U.S. astronomers discovered what they explain as a new class of planets: 10 dark bodies floating lonely far from any host star. The discovery was detected in the center of the Milky Way. The scientists, who published the findings in the journal Nature, believe these planets, which are the size of Jupiter, were expelled from their original planetary systems.

According to Professor David Bennett, professor of astrophysics and cosmology at the University of Notre Dame in Indiana,


who led the research, the discovery not only confirms that such isolated planets do exist in space, but also indicates that they are very common. And there may be many more of these heavenly bodies have not been identified, added.
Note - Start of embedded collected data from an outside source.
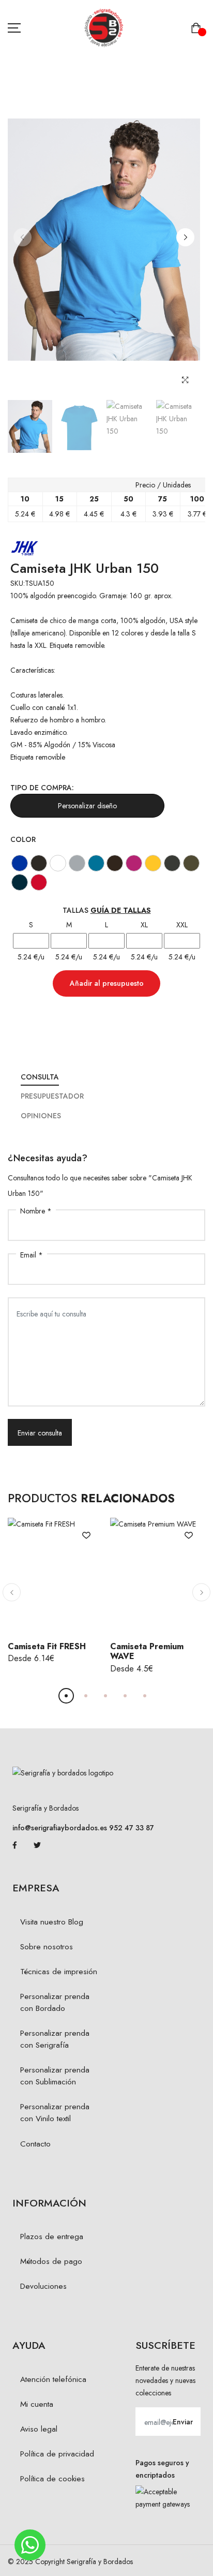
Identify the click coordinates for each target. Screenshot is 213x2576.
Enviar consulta (40, 1433)
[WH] (58, 863)
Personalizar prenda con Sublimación (54, 2076)
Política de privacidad (57, 2454)
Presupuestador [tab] (52, 1096)
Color (23, 839)
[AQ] (95, 863)
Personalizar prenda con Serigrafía (54, 2039)
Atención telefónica (53, 2379)
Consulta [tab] (40, 1077)
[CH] (115, 863)
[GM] (76, 863)
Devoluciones (43, 2286)
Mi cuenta (36, 2404)
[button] (185, 237)
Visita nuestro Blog (51, 1922)
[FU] (134, 863)
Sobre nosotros (46, 1946)
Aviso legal (38, 2429)
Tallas (107, 910)
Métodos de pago (51, 2261)
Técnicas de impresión (58, 1971)
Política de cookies (52, 2478)
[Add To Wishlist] (86, 1534)
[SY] (153, 863)
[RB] (19, 863)
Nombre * (36, 1211)
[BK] (39, 863)
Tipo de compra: (42, 787)
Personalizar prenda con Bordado (54, 2002)
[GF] (171, 863)
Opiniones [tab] (41, 1116)
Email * (31, 1255)
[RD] (39, 882)
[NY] (19, 882)
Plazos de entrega (51, 2236)
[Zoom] (185, 380)
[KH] (191, 863)
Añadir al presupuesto (107, 983)
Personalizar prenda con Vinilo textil (54, 2112)
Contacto (35, 2144)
The researchers relied on observations of the galactic center of the Milky Way that astronomers held Japanese and New Zealand between 2006 and 2007. "We conducted a similar survey a population census in which we analyze a portion of the galaxy and, based on these data, we estimate overall numbers in the galaxy," explains Professor Bennett.

Analysis of these data showed evidence of 10 free-floating planets in space, all approximately the mass of Jupiter. But believe it could be many smaller planets also are isolated and without a parent star. "Probably the isolated floating planets are as common as planets, like Earth, orbiting a star," scientists say.

Events gravitational
"Our results suggest that planetary systems often become unstable and planets are ejected from their homes after a close encounter with another planet" Prof. David Bennett For finding the scientists used a technique called microlensing Observations in Astrophysics (MOA) of the Observatory on Mt John University in New Zealand, which is used to regularly scan the stellar population of the center of the Milky Way in search of called "gravitational microlensing events."

These occur when light from distant bright objects and curves around a massive object, like a star, located between the transmitter and receiver object. With this technique, astronomers have also detected the presence of invisible massive objects like black holes.

As Professor Bennett explains, "Our survey did not include planets with masses less than Jupiter and Saturn, but theories suggest that mass planets smaller than the Earth have to be expelled from their systems more often." "And so they should be more common than these isolated bodies floating," he adds.

Astronomers do not know where they originated these dark bodies, but believe they were expelled from developing systems. "Our results suggest that planetary systems often become unstable and planets are ejected from their homes after a close encounter with another planet," said Professor Bennett.

Neither rule out the possibility that some of these isolated planets are moving in very distant orbits a star, but this, they say, is a rare phenomenon with planets of this mass. They plan to conduct further observations with the Hubble Space Telescope with which, they say, it will be possible to detect these host stars, if they exist.